Seeking advice on using evolutionary methods to solve the 3-body problem
NOTE—I mean the 3-body problem in orbital mechanics, not in atomic physics.
Hi there,
Some recent discussions here on LW have led me to ponder the 3-body problem again.
http://en.wikipedia.org/wiki/N-body_problem
http://en.wikipedia.org/wiki/N-body_problem#General_considerations:_solving_the_n-body_problem
I wonder if new and novel methods that exist today might be applied to solving the “unsolvable” 3-body problem.
Specifically I’m wondering “Can I create an evolutionary derived algorithm to solve equations of motion, and then can I continue on with it’s evolution to solve the 3-body problem at the level of Sundman’s slowly-converging series, and then can I continue on with it’s evolution to come up with a closed-form solution to solve for the position of all the bodies in our solar system?
Another question is “What level of hyper-accurate model of the entire solar system would be needed?”
I think that Chaos Theory says this isn’t possible. Let’s suppose for the moment that Chaos Theory only exists because our models of the universe aren’t accurate enough to be use to predict far into the future.
Here’s why I’m posting this to LW. I don’t really even know where to start with answering these questions, but I bet the LWers can point me in the right direction.
Edit to add: In the spirit of being a bit more helpful, I believe you are being downvoted because your question indicates that you don’t really understand evolutionary algorithms or what a solution to the three-body problem would consist of. It appears that you have tried the algorithm of “random new-ish method, random famous old problem, apply one to the other” without actually knowing anything about either of the two random selections. Come back when you know enough about the problem to state why you picked evolutionary algorithms over neural networks, or Monte Carlo, or gods-help-us-all maximum-likelihood fitting.

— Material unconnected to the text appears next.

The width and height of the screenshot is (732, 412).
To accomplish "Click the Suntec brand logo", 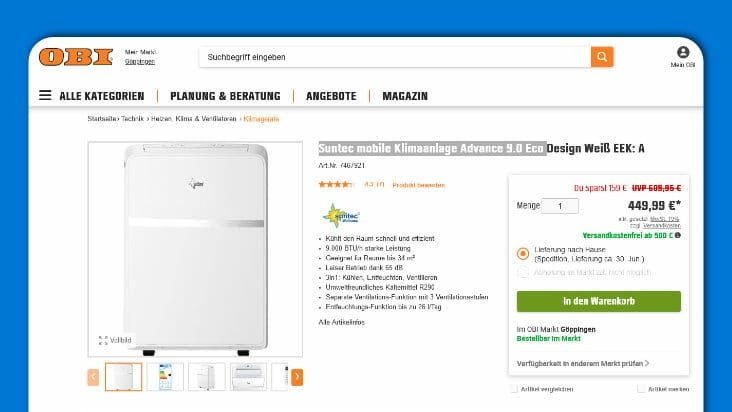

I don’t know; can you? The rest of your question seems a bit confused. An approximate, numerical solution an a closed-form solution are not the same kind of thing; there’s no evolutionary path between them. You can have an algorithm that spits out predictions for the future positions and velocities of the three bodies, and is evaluated on their accuracy precalculated by another method; or you can have an algorithm that spits out equations that may or may not be closed-form solutions, and are evaluated on the accuracy of those equations’ predictions for the future positions and velocities. There is an additional level of evaluation here which you seem to have missed, which honestly does not give me great hope for your solving the problem.
Certainly. In order of decreasing feasibility:
Learn the difference between its and it’s.
Understand the difference of levels I alluded to above.
Decide on your criterion of fitness for a solution.
Write a program for generating, ‘breeding’, ‘mutating’, evaluating, and culling algorithms.
Decide which approach you intend to pursue, observing that we have perfectly satisfactory numerical methods anyway.
Find an algorithm for generating either numerical solutions or closed-form equations; the algorithm should have several tunable parameters and a smooth parameter space with, preferably, no local maxima.
With the insights generated by the previous step, realise that you don’t actually need the evolutionary approach.
Write the PhD thesis.
For what it’s worth, that’s a tried-and-true method to be extremely successful. Sadly, “machine learning” is the new electric motor, not “evolutionary algorithms”.
A science StackExchange is probably a better place for this. I’m not sure of which one is the most appropriate, but probably one of computational science, physics or math.
It’s as if you said “let’s suppose division by zero doesn’t return infinities”. The arguments that show that a general three-body problem lacks closed form solutions are pretty good. I suggest believing them, else you are almost certainly going to spend time on a futile effort. (There may yet undiscovered be closed-form solutions for specific initial conditions, but hardly so for general many-body problem.)
Also, it’s relatively easy to evolve solutions to differential equations, but evolving algorithms for solving differential equations sounds pretty hard.
Chaos theory is maths—not physics.
On this very site, an evolutionary algorithm derives Kepler’s third law
“NOTE—I mean the 3-body problem in orbital mechanics, not in atomic physics.”
Oh, I thought you meant the 3-body problem in academic job placement :).
“Maybe.”
The thing about evolutionary methods is that you don’t know what they’ll come up with; if you knew, you wouldn’t need the evolutionary method. My tentative answer is that you can, but they’ll likely break as soon as you change a variable you didn’t realize had become an assumption of the system. Evolutionary methods tend to produce very rigid results, optimized around criteria you unwittingly specified, and solving it in ways you may not like and which aren’t very generalizeable.
If you know nothing about evolutionary algorithms, I recommend looking into neural nets, as they tend to be easier to work with than most evolutionary approaches, and don’t require much more domain knowledge than being able to verify their results.